Cartographie et traitement informatisé des données,
un leurre ou une panacée ?

Claude Loudenot
 

     Depuis une décennie le statut de la carte a totalement changé. La carte est devenue un moyen de transcrire aussi bien des séries de données statistiques que de figurer des flux. La carte « image » a fait place à la carte modèle analytique. Dans le même temps, la cartographie est passée des pages glacées des atlas ou des manuels de géographie aux journaux à grands tirages dont elle fait souvent la une. La carte « à jeter » a ainsi remplacé la carte à voir. En même temps qu'elle se vulgarisait, son champ de représentation s'élargissait démesurément. Il n'y a qu'à feuilleter les pages d'un grand hebdomadaire, quelque qu'il soit, voire d'un quotidien, pour s'apercevoir que la représentation cartographique est partout et que tout devient cartographiable. Parallèlement, la carte a acquis ses titres de noblesse en devenant l'outil privilégié des décideurs et des aménageurs.
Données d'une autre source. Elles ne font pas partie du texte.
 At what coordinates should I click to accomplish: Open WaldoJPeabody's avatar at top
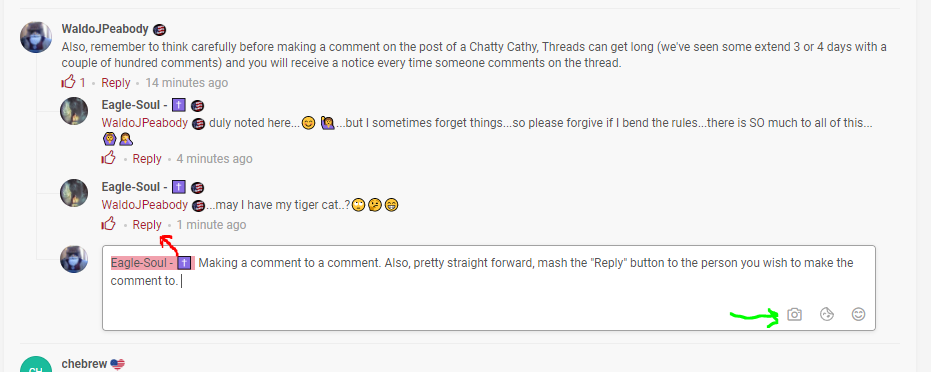coord(36,37)
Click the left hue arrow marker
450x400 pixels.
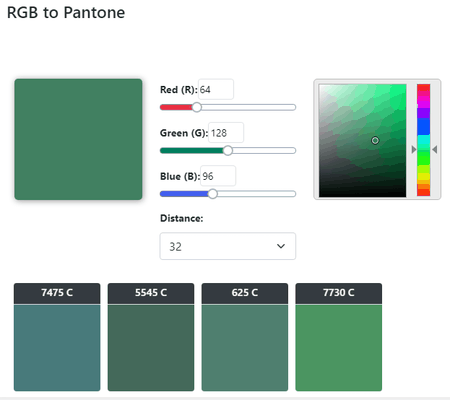[414, 149]
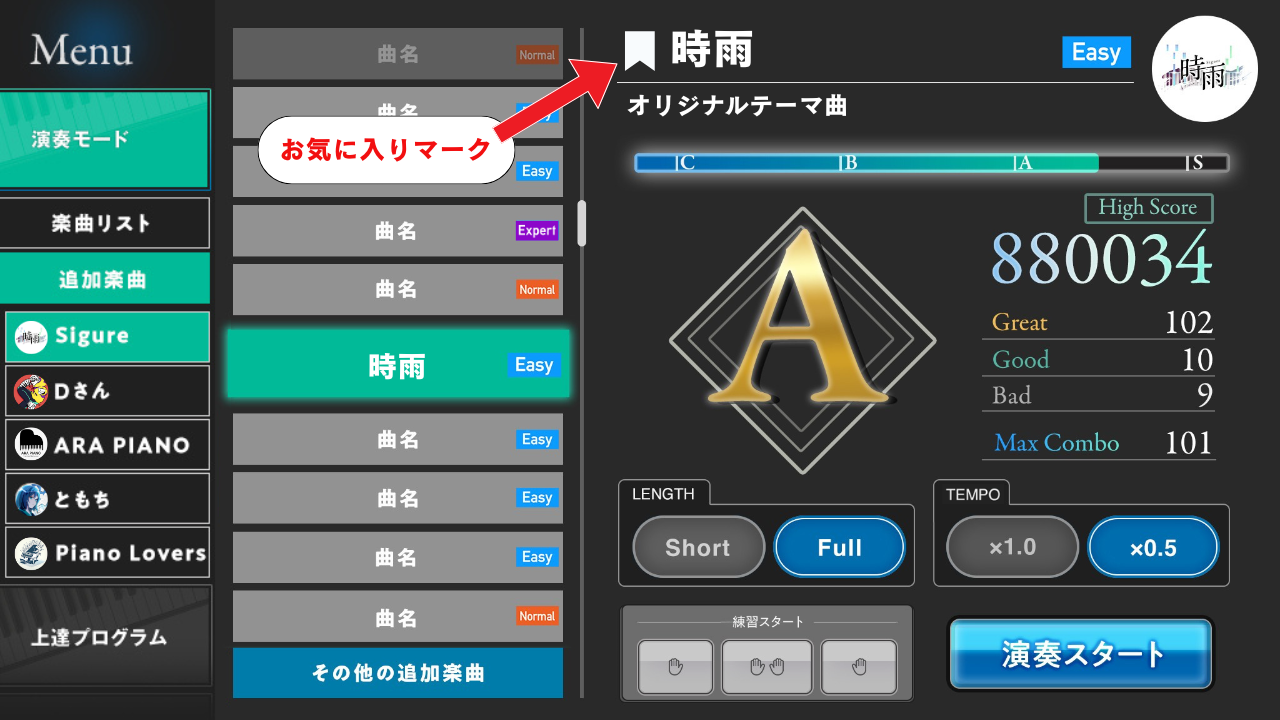Click the 時雨 album art thumbnail

point(1205,69)
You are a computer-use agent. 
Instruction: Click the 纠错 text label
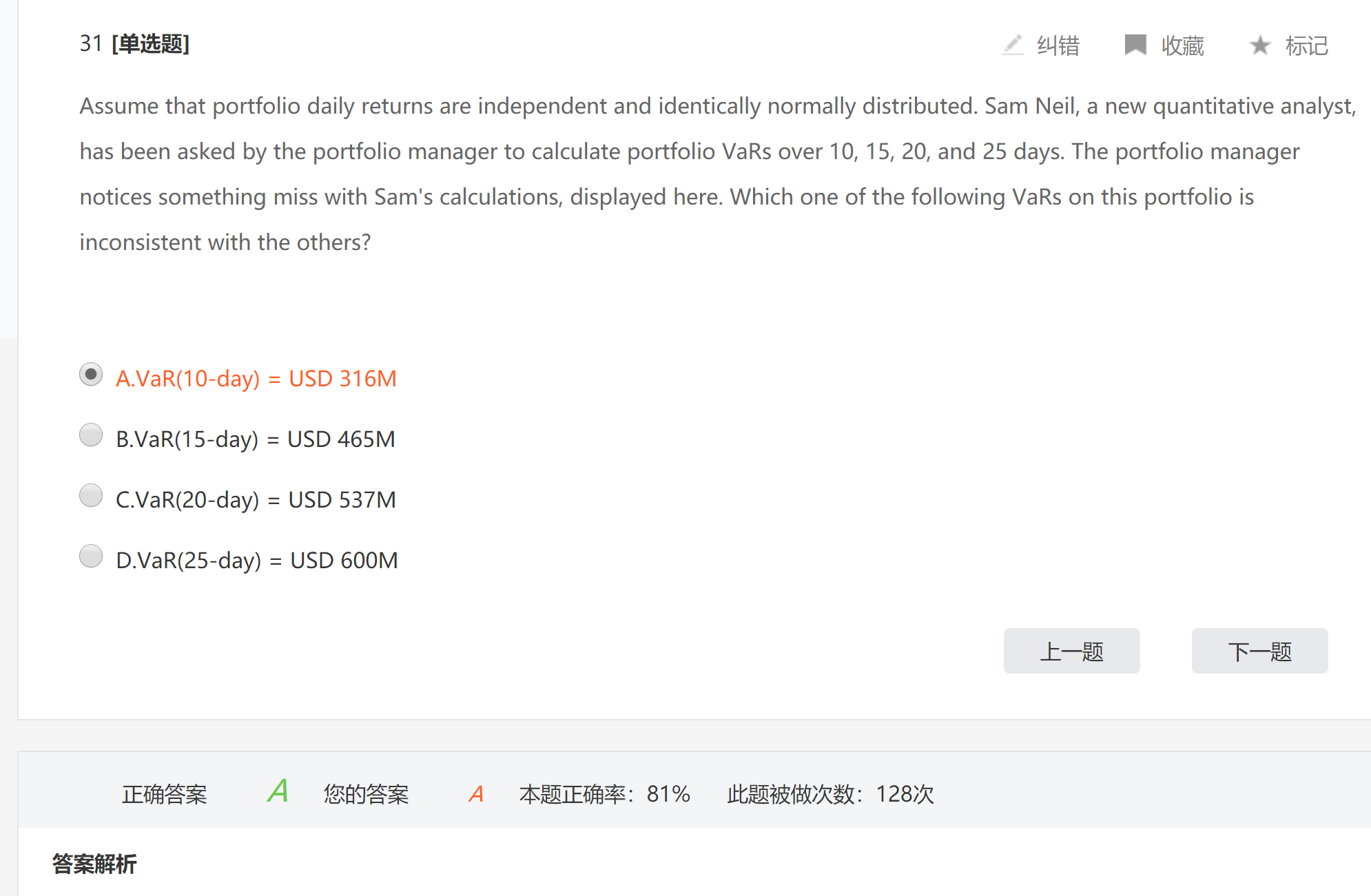point(1058,46)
     La véritable révolution épistémologique qu'a connu la géographie, prise comme une science sociale, tout comme les possibilités offertes par une nouvelle génération d'ordinateurs ont contribué largement à cette transformation. Face à une telle surabondance on peut légitimement se poser la question fondamentale de la fiabilité de ces cartes informatisées, question d'autant plus importante que ces cartes sont devenues les pivots d'argumentations et d'analyse de phénomènes que les séries statistiques seules ne peuvent mettre en évidence avec la même acuité. Là où l'oeil ne perçoit que des successions de chiffres, sans en distinguer toujours clairement, et pour cause, le message, la carte, issue de ces mêmes données, semble apporter des réponses évidentes qui littéralement sautent aux yeux. L'oeil, tout entier absorbé par le message du codage, dédaigne trop souvent la légende qui l'accompagne. On peut dès lors, pour peu que l'on compare deux ou plusieurs cartes, commettre les pires erreurs d'interprétation.

     En fait la transformation de données statistiques en cartes, qu'elles soient par plages ou par points proportionnels, pose à différents niveaux de sérieux problèmes qui doivent être connus sous peine d'arriver, sans s'en apercevoir, à des interprétations complètement erronées. Il est finalement facile de faire dire aux chiffres tout et le contraire, cela nous le savions déjà ; la représentation cartographique ne fait qu'amplifier le phénomène.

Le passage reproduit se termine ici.